─── EXTRAIT FOURNI

Puis à l’université, mes professeurs m’ont encouragé à poursuivre l’écriture. Ils pensaient que j’avais un certain talent. Ils ne pensaient pas vraiment que je deviendrai un écrivain.
De mon côté, je ne pensais pas que le métier d’écrivain existait encore. Pour beaucoup, la littérature se limite aux « classiques » comme Jane Eyre ou Pride and Prejudice. Puis je suis allé à l’université et j’y ai rencontré des écrivains.
Et là, je me suis dit : “peut-être pourrais-je faire la même chose ?”.
Et pensez-vous que votre origine modeste a pu impacter votre écriture ?
Lorsque j’ai commencé à écrire Real life, la chose à laquelle j’ai le plus pensé était mon souhait d’écrire un roman que les gens comme moi, ceux qui font partie de la classe ouvrière, de la communauté noire ou de la communauté LGBTI+ puissent lire avec facilité, en s’y reconnaissant, sans avoir à en traduire la signification.
Je voulais écrire sur une personne issue d’un milieu défavorisé dont le rêve devient réalité. Wallace, le personnage principal du livre, qui vient de la classe ouvrière, intègre un programme universitaire renommé. Mais que se passe-t-il ensuite, une fois que son rêve est réalisé ?
Aux Etats-Unis, il y a cette idée que si tu travailles très dur, tu intègreras une université reconnue et cela changera ta vie. Mais personne ne raconte ce qui arrive après. Je voulais raconter les difficultés auxquelles on ne se prépare pas mais que j’ai moi-même vécues, dans ma chair.
Pensez-vous que ces difficultés ne sont pas suffisamment racontées ?
Dans mon roman, en surface tout va bien pour Wallace. Il a intégré un programme scolaire très sélectif et à une bourse étudiante.
Mais cette réussite a un coût et il est très fort. A la fois, en raison de la rigueur qu’exige ces programmes académiques et de la culture toxique dans les universités. A quel moment franchissons nous une ligne rouge ? A quel moment cette rigueur et cette culture toxique deviennent une forme de mauvais traitement des étudiants ? Ce n’est pas parce qu’une chose est acceptée qu’elle est acceptable.
J’ai l’impression que le roman tente de trouver des réponses à ces questions.

──────

### CONSIGNES DES EXERCICES
A) Répondez aux questions suivantes à partir de l'extrait d'entretien sur le roman Real life.
(i) Quels deux romans sont cités comme exemples de « classiques » ?
(ii) Comment s'appelle le personnage principal du roman ?
(iii) Selon l'idée répandue aux États-Unis, que se passe-t-il si l'on travaille très dur ?
B) Reproduisez sans rien modifier le passage de l'extrait d'entretien compris entre « Puis à l’université, mes » et « traduire la signification. », bornes incluses.

─── MATÉRIEL FOURNI

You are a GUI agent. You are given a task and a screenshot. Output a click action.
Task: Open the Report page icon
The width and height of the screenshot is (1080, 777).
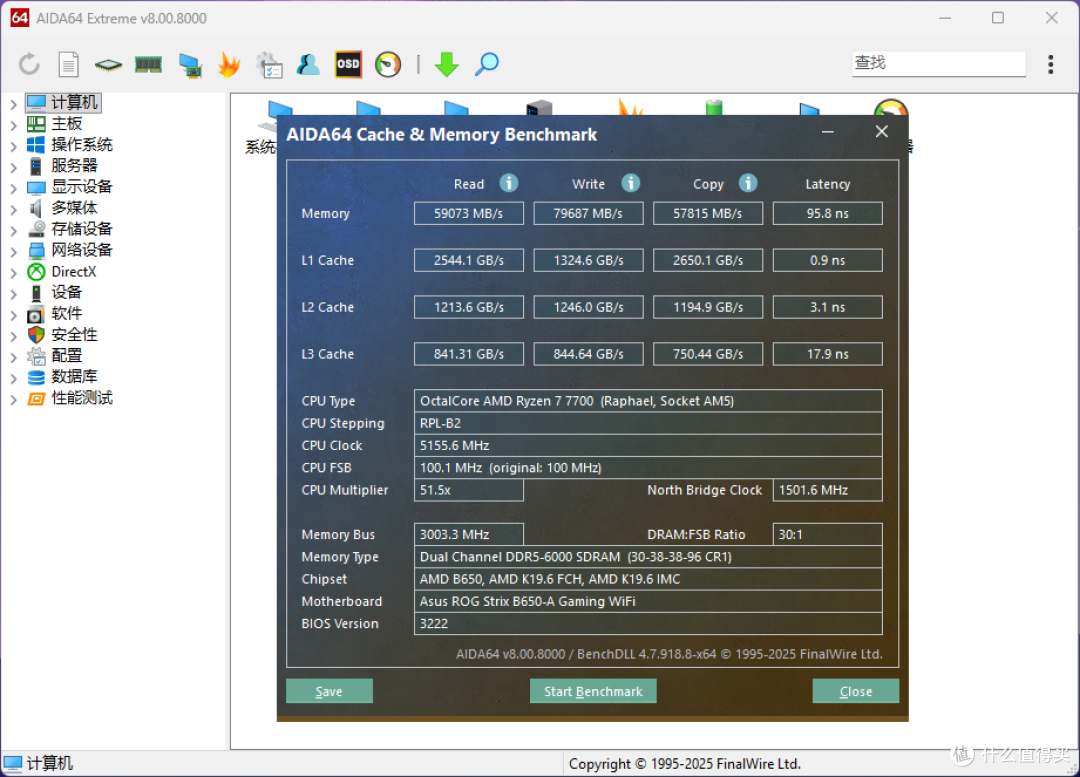68,64
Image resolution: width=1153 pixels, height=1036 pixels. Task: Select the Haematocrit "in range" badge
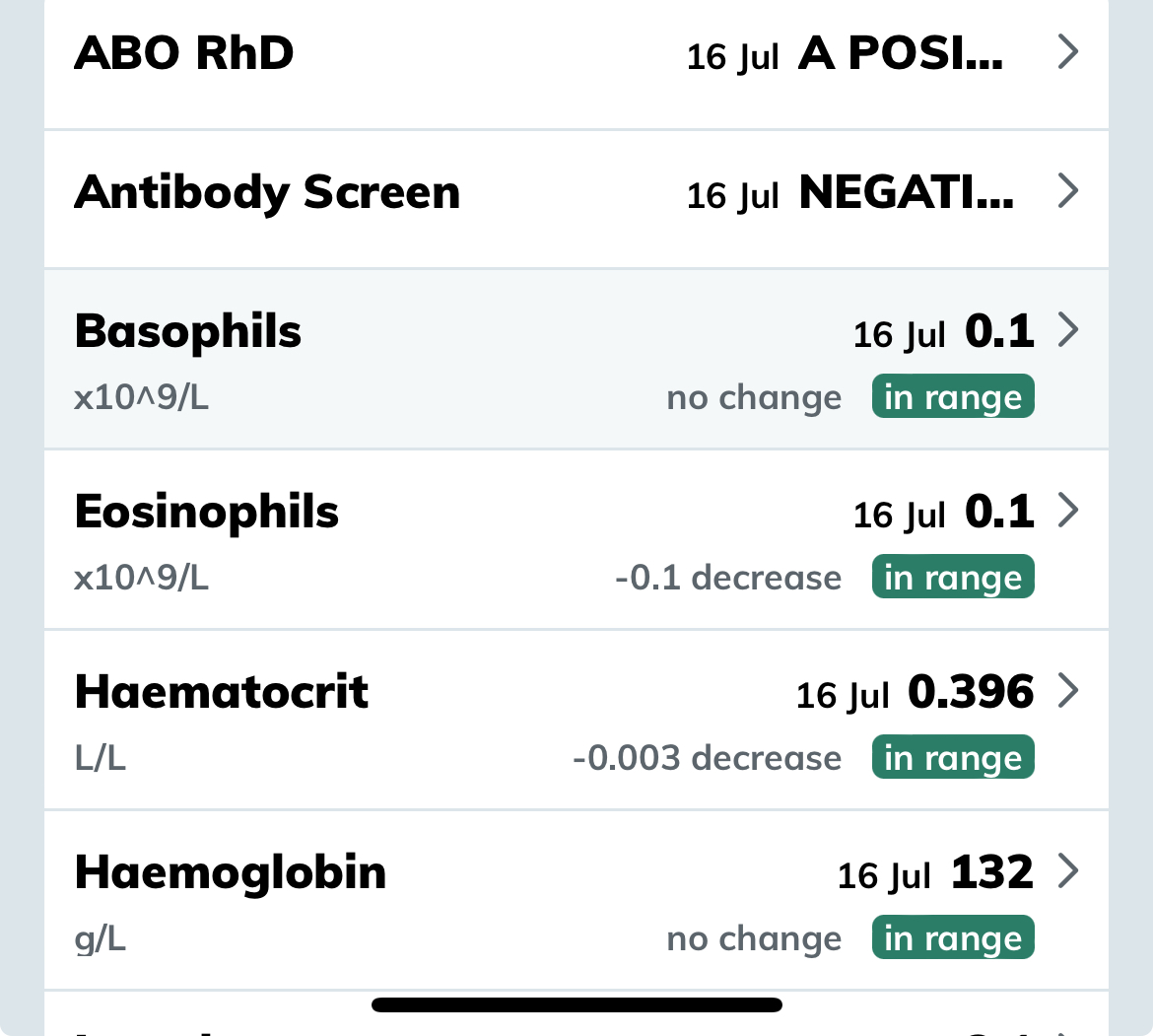[x=952, y=758]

──────

### RÉPONSES PAR EXERCICE
A)
(i) Jane Eyre et Pride and Prejudice.
(ii) Wallace.
(iii) On intègre une université reconnue, et cela change la vie.

B)
Puis à l’université, mes professeurs m’ont encouragé à poursuivre l’écriture. Ils pensaient que j’avais un certain talent. Ils ne pensaient pas vraiment que je deviendrai un écrivain.
De mon côté, je ne pensais pas que le métier d’écrivain existait encore. Pour beaucoup, la littérature se limite aux « classiques » comme Jane Eyre ou Pride and Prejudice. Puis je suis allé à l’université et j’y ai rencontré des écrivains.
Et là, je me suis dit : “peut-être pourrais-je faire la même chose ?”.
Et pensez-vous que votre origine modeste a pu impacter votre écriture ?
Lorsque j’ai commencé à écrire Real life, la chose à laquelle j’ai le plus pensé était mon souhait d’écrire un roman que les gens comme moi, ceux qui font partie de la classe ouvrière, de la communauté noire ou de la communauté LGBTI+ puissent lire avec facilité, en s’y reconnaissant, sans avoir à en traduire la signification.